Taking up golf reconnected Seunghee Lee with a near-forgotten passion - playing the clarinet. Lee, a Korean-American, had trained at the Yale School of Music. Her debut album Brava was released by Summit Records in New York in 2000, and made it to the "Top 30 Classical Stars under 30" list of KDFC classical radio station, San Francisco.

And then she gave up playing in public. As her obsession with attaining zero-error perfection grew, Lee kept falling short of her own expectations, even as her obvious merits as a clarinetist had been acknowledged by the very people who set the benchmarks in the industry. Highly-acclaimed music magazines, noted orchestras, such as the Jupiter Symphony of New York and the Yale Philharmonia, with whom she played; high-profile judges of international music contests - Leonard Slatkin, for example, who awarded her the top prize at the Saint Louis Symphony Young Artist Competition - acknowledged Lee was indeed a fine performer. Lee herself, however, was feeling frustrated that she could not do more and grow - from being part of an orchestra ensemble to a solo player able to give sell-out concerts on her own strength.

Marriage and motherhood happened. Lee left the US to relocate in Hong Kong with her husband. The clarinet had to be put away as her duties as mother and homemaker took precedence.

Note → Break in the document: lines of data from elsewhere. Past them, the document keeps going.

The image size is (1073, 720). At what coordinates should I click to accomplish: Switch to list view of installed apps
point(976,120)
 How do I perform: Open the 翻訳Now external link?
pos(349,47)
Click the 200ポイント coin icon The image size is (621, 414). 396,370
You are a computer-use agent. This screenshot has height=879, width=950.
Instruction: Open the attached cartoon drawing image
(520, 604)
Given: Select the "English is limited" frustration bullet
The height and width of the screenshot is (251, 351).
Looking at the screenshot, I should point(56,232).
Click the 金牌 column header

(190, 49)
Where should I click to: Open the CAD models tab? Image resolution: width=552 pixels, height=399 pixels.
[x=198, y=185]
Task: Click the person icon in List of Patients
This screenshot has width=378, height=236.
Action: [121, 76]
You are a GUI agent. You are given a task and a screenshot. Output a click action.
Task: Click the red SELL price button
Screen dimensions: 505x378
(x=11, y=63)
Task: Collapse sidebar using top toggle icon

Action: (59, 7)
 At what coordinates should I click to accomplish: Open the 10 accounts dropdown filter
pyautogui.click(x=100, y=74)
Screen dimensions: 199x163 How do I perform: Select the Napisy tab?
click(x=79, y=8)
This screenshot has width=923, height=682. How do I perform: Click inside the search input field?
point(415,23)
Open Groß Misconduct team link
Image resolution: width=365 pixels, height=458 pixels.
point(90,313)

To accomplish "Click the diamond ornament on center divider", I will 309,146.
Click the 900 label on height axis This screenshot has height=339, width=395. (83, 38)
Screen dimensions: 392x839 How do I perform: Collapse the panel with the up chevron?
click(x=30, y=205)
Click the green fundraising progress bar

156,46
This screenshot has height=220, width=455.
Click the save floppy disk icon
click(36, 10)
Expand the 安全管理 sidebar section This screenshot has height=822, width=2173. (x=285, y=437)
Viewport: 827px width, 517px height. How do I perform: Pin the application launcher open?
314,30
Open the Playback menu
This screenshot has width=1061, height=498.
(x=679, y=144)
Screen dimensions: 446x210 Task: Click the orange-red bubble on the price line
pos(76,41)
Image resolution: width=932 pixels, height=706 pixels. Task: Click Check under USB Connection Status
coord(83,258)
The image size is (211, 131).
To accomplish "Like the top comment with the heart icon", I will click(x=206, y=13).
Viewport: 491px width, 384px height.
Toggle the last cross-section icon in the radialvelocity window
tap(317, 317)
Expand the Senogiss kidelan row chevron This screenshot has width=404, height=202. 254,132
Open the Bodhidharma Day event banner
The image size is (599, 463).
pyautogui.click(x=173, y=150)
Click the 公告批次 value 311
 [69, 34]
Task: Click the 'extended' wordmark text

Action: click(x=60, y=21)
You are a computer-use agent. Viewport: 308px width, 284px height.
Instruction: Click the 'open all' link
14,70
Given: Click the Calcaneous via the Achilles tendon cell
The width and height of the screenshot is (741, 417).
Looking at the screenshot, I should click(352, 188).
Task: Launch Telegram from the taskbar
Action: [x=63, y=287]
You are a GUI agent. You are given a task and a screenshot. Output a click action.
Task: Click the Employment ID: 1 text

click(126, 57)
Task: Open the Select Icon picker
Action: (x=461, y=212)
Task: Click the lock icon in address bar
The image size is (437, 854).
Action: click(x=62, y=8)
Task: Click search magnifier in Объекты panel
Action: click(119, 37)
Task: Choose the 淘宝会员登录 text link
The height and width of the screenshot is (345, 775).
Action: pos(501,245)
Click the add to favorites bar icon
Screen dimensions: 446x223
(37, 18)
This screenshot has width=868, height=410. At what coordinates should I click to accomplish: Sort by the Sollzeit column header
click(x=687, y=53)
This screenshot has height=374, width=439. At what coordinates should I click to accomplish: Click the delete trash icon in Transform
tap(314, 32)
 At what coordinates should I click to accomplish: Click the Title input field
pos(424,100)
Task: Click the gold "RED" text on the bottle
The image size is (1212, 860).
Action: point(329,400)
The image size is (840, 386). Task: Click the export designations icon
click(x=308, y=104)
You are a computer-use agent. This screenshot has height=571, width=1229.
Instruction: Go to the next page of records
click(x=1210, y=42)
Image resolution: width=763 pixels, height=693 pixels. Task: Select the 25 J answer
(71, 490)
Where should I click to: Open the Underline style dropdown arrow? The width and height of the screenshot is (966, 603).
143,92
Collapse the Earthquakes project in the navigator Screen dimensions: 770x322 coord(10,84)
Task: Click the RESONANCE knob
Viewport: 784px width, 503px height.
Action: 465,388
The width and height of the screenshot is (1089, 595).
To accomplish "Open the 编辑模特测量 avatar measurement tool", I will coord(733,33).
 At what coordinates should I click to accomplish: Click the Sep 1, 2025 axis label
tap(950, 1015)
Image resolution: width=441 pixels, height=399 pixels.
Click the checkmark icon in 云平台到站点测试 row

That was until she tried her hand at golf. "In golf the goal is to get the ball into the hole, doesn't matter how you do it," said Lee, who reached a single-figure handicap in just two years and captained the Clearwater Bay Golf & Country Club team from 2012 to 2014. "So I thought if I had a goal if I could make a difference to people's lives by using my music as a tool, I would have scored."

She picked up her instrument again, after a decade-long hiatus. The Concert for a Cause charity event, on tonight at Hong Kong Academy of Performing Arts, is the culmination of a series of similar events Lee hosted and played at to support different charities in Hong Kong. As she prepares to wind up from Hong Kong and move back to the US - after a nine-year stay here during which her life went through several paradigmatic shifts, including going from competitive to compassionate, as regards her music - Lee has mounted a valedictory concert, in aid of five charities she had supported on earlier occasions. It's an opportunity for charities working towards ensuring food, healthcare and dignity to people, especially children, from some of the most disadvantaged and under-privileged economies of the world, to "be introduced to each other's missions, share each other's vision, through music, from a shared platform", as Lee puts it.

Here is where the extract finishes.